Take the lines from the line containing "This screenshot has height=531, width=1000." through the end of the entries and output them exactly, with no pictures and nothing more.
*** Opening MATERIAL FOR THIS EXERCISE ***
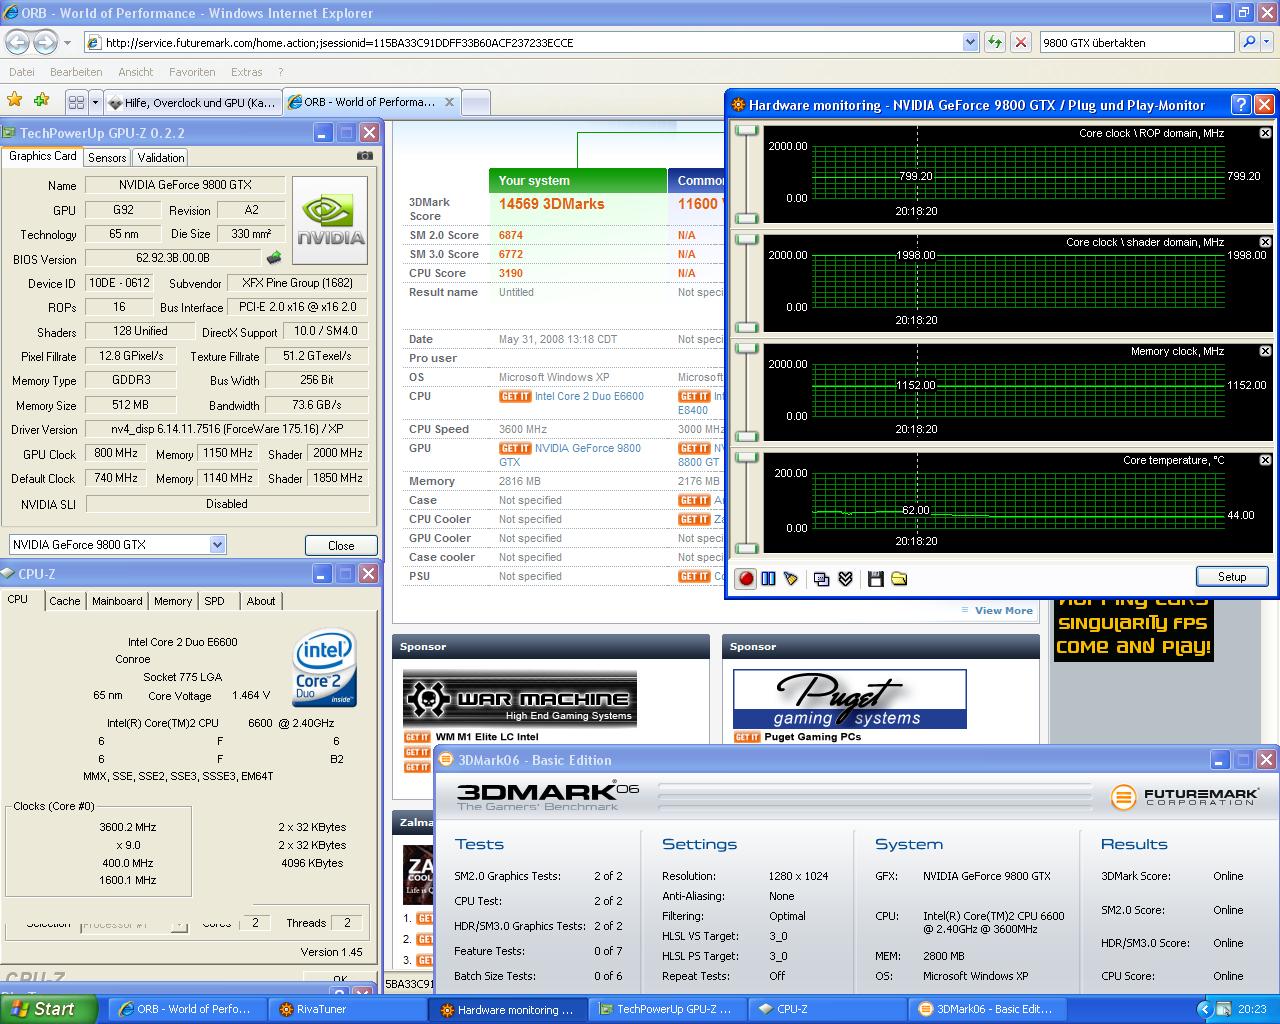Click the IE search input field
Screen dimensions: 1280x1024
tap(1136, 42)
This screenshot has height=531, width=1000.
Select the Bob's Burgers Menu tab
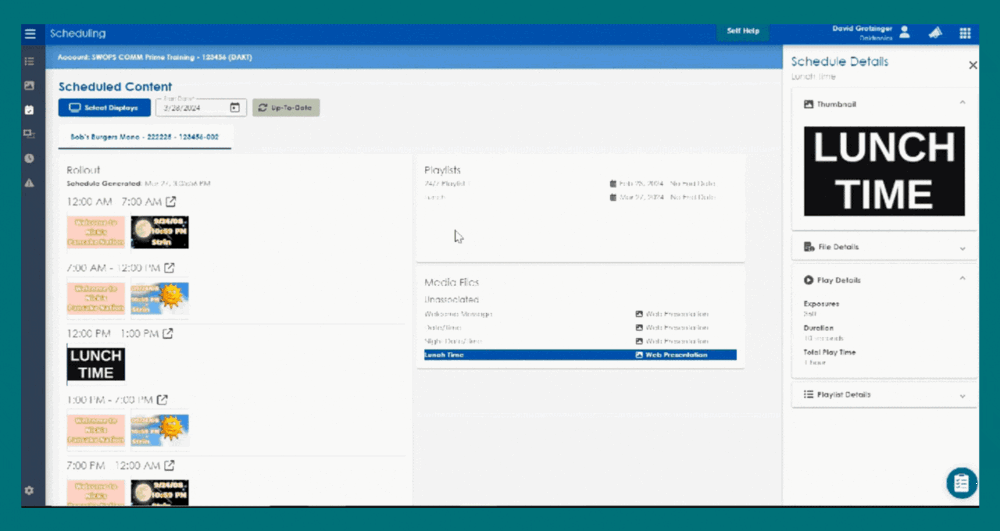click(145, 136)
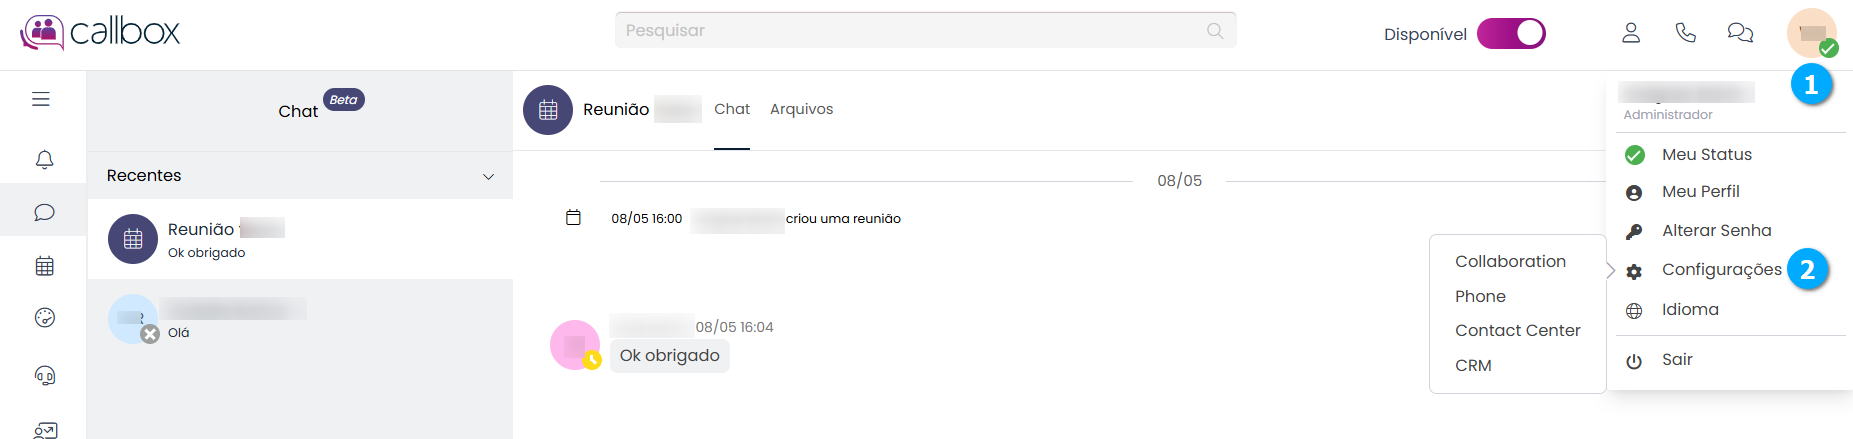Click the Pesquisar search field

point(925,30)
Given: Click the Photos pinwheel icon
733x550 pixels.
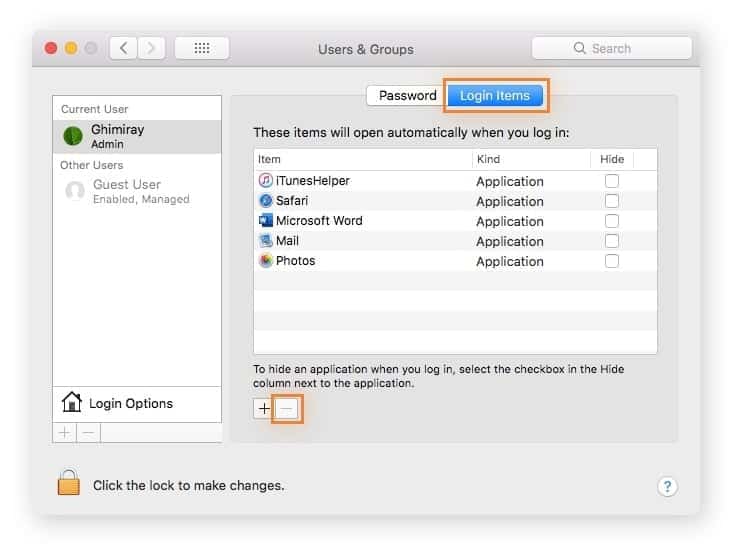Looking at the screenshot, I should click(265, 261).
*** Closing MATERIAL FOR THIS EXERCISE ***
SOLUTION
This screenshot has height=531, width=1000.
Select the Bob's Burgers Menu tab
click(145, 136)
Click the Pesquisar search field

point(925,30)
Given: Click the Photos pinwheel icon
733x550 pixels.
Looking at the screenshot, I should click(265, 261).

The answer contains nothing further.